Seat belts have been required on motorcoaches in Europe and Australia since the 1990s.

Commercial bus operators fought seat belts for decades, but opposition began to weaken after a high-profile accident in 2007 in which a bus carrying Ohio's Bluffton University baseball team plummeted off a highway overpass near Atlanta. Five players, the bus driver and his wife were killed. Twenty-eight others were injured, including some students who are still trying to put their lives back together seven years later, said John Betts of Bryan, Ohio, whose son, David, was among those killed.

Bus manufacturers have recently begun including seat belts on most new buses anyway, said Dan Ronan, a spokesman for the American Bus Association.

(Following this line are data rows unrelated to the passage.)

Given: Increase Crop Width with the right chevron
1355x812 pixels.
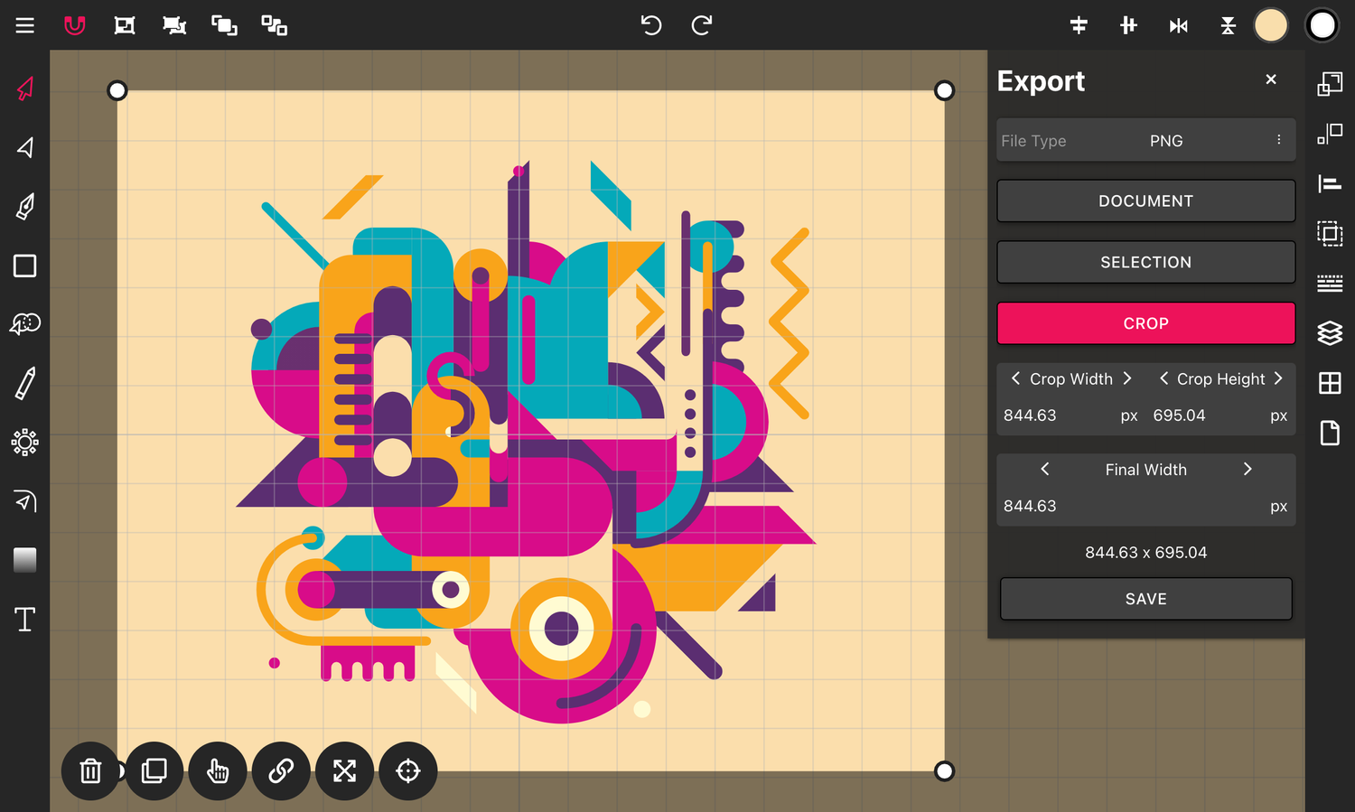Looking at the screenshot, I should coord(1127,378).
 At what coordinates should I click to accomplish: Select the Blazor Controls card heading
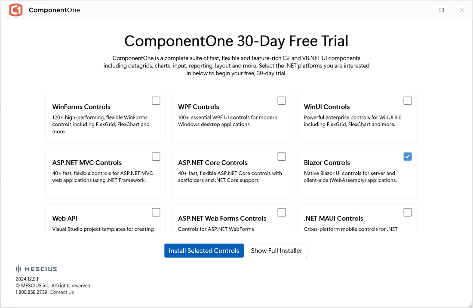pos(327,162)
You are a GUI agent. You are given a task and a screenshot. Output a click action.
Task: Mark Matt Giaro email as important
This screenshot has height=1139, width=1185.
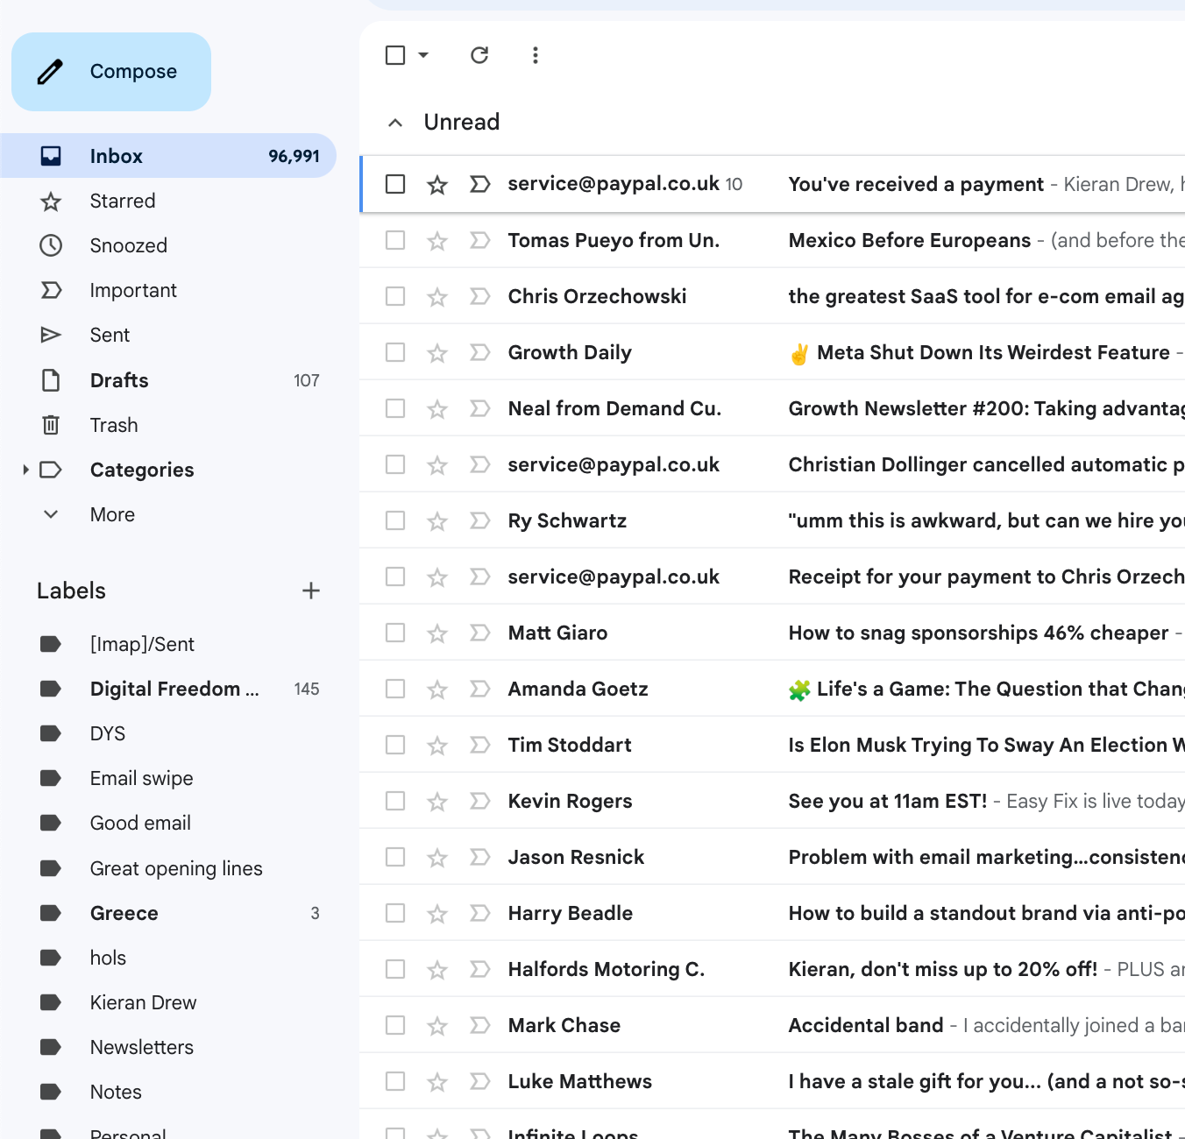pyautogui.click(x=479, y=633)
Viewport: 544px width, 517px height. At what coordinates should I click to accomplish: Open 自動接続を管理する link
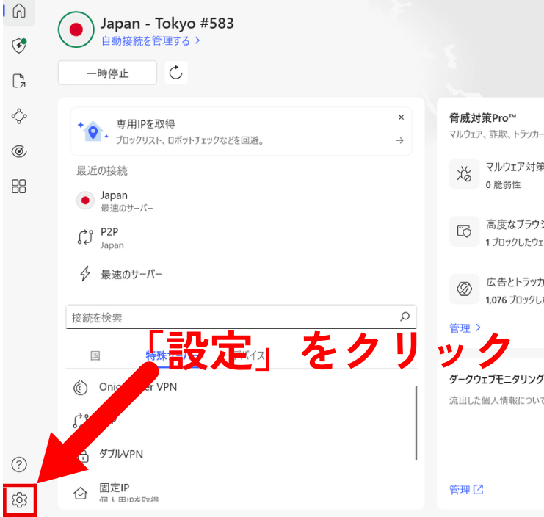pyautogui.click(x=150, y=41)
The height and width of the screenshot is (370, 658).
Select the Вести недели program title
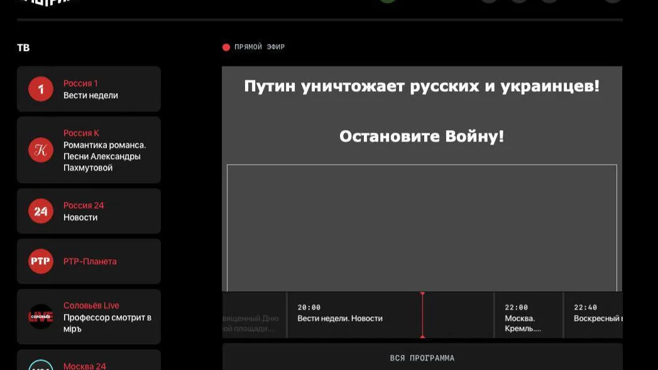pyautogui.click(x=90, y=96)
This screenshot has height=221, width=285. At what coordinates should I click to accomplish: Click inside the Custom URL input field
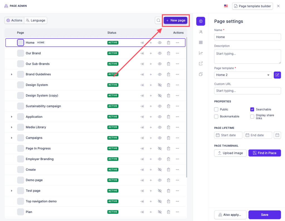pos(247,91)
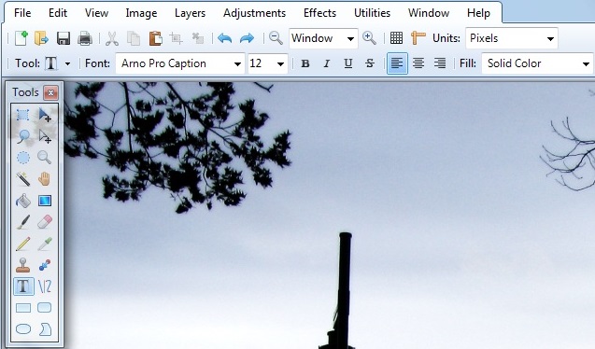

But buses are typically on the road for about 20 to 25 years. Even if the government were to issue regulations tomorrow, it would likely be years before all have safety enhancements.

The industry opposes requiring that existing buses be retrofitted with seat belts. Seats not designed for them may not be strong enough to withstand the repeated pulling of straps, it says. Retrofitting is also more expensive than adding belts to new buses.

Generations of buses have come and gone without seat belts since the 1968 accident on a Mojave Desert highway near Baker, Calif., that prompted NTSB's first recommendation. In that collision, autopsies later showed most of the passengers survived the crash, but were badly injured and unable to escape the fire. If the bus had seat belts, it is likely that more passengers would have escaped because their injuries would have been less severe and they would have been less disoriented, the safety board said.

"We have worked too hard for too long for such a common-sense thing to be held up by people that don't see it as significant," said Betts, who lobbied to get the legislation passed. "If their son or daughter or wife or husband were killed in a motorcoach accident, perhaps that would get it off their desk."